The promising CRISPR-Gold system was developed by Murthy, which focuses on the administration of drugs and the development of new antibiotics. The technique uses gold nanoparticles covered by a forest of DNA chains that contain Cas9 molecules, which are a combination of a gene-cutting enzyme and a guide RNA that houses the mGluR5 gene. The package is encapsulated in a polymer that helps in getting into the proper cells.

Last year, Murthy and his colleagues demonstrated that CRISPR-Gold could carry Cas9 into muscle cells and replace a mutated gene with a normal gene to enhance strength in Duchenne muscular dystrophy mice.

brain injection

CRISPR-Gold bearing Cas9 complex was injected into the striatum of the mouse brain (red) that had been created with some form of fragile X syndrome. As a control, normal mice were also injected with CRISPR-Gold.

The new paper proves that CRISPR-Gold can successfully get Cas9 into a variety of cells in the brain.

"We showed in this article that we were also able to edit non-neurons: microglia, which are part of the brain's immune system, and astrocytes, which support neurons," Murthy said. "We have edited them more efficiently than neurons, and these can play a very important role in many diseases."

In 2016, Murthy's lab created a start-up, GenEdit, to produce and test CRISPR-Gold therapies for a variety of genetic diseases. According to GenEdit CEO and UC Berkeley Ph.D. Kunwoo Lee, who is currently working out of the QB3 garage on the UC Berkeley campus, the successful assembly of brain cells opens the door to the treatment of many disorders.

"CRISPR-Gold can be used to treat a variety of genetic diseases, such as Huntington's disease," Lee said. "But this is not limited to monogenic diseases, it can also be used against polygenic diseases, once we have understood the entire network of genes involved."

GenEdit explained how to ship CRISPR-Gold particles long distances – from Berkeley to San Antonio – and make them reproducible, eliminating a bottleneck that has limited the translation of many other nanotechnologies.

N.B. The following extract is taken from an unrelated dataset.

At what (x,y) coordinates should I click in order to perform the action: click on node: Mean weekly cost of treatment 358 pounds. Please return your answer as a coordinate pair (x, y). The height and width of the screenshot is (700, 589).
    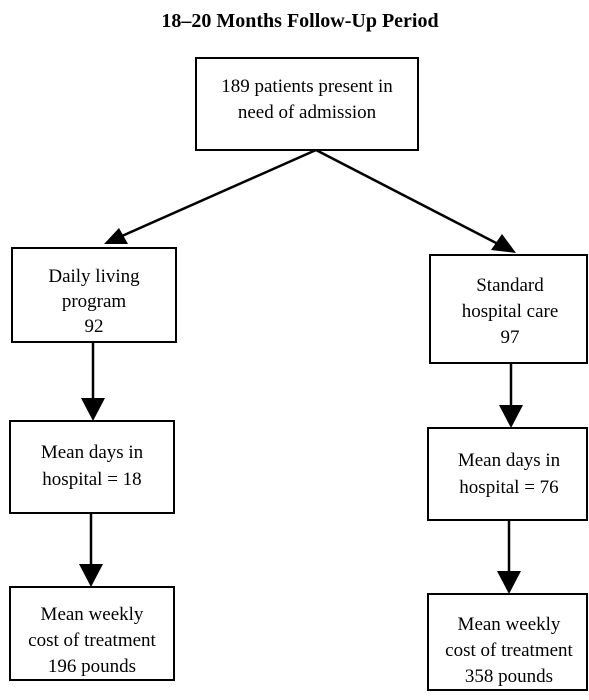
    Looking at the image, I should click on (508, 642).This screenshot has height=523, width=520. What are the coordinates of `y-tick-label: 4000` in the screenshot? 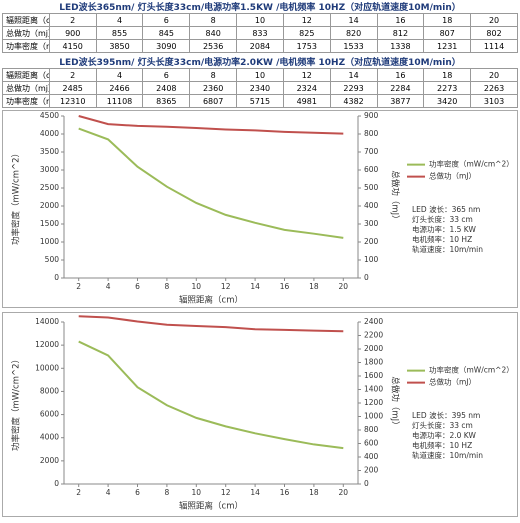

Hye Lee Young, Kunwoo Lee and Murthy are now working to develop CRISPR-Gold particles that can be injected directly into the central nervous system through the spinal cord, thus avoiding opening the skull and injecting directly into the brain. Hye Young Lee is optimistic that it could be as effective as intracranial injection into the striatum to reduce repetitive behavior, and perhaps even solve some of the social interaction problems of ASDs.

UT Health San Antonio's Bumwhee Lee Postdoctoral Fellow and GenEdit's Kunwoo Lee are the co-first authors of the article. Other writers are technician Shree Panda, postdoc Vladislav Bugay and associate professor Robert Brenner of UT Health San Antonio, high school student Rodrigo Gonzales-Rojas, and Hyo Min Park and Anthony Chong of GenEdit.

The work was supported by the California Institute for Quantitative Biosciences (QB3) at UC Berkeley, the National Institutes of Health (R01EB023776) and an award from the University of Texas Rising STARs at Hye Young Lee . Kunwoo Lee, Park and Murthy are co-founders of GenEdit Inc.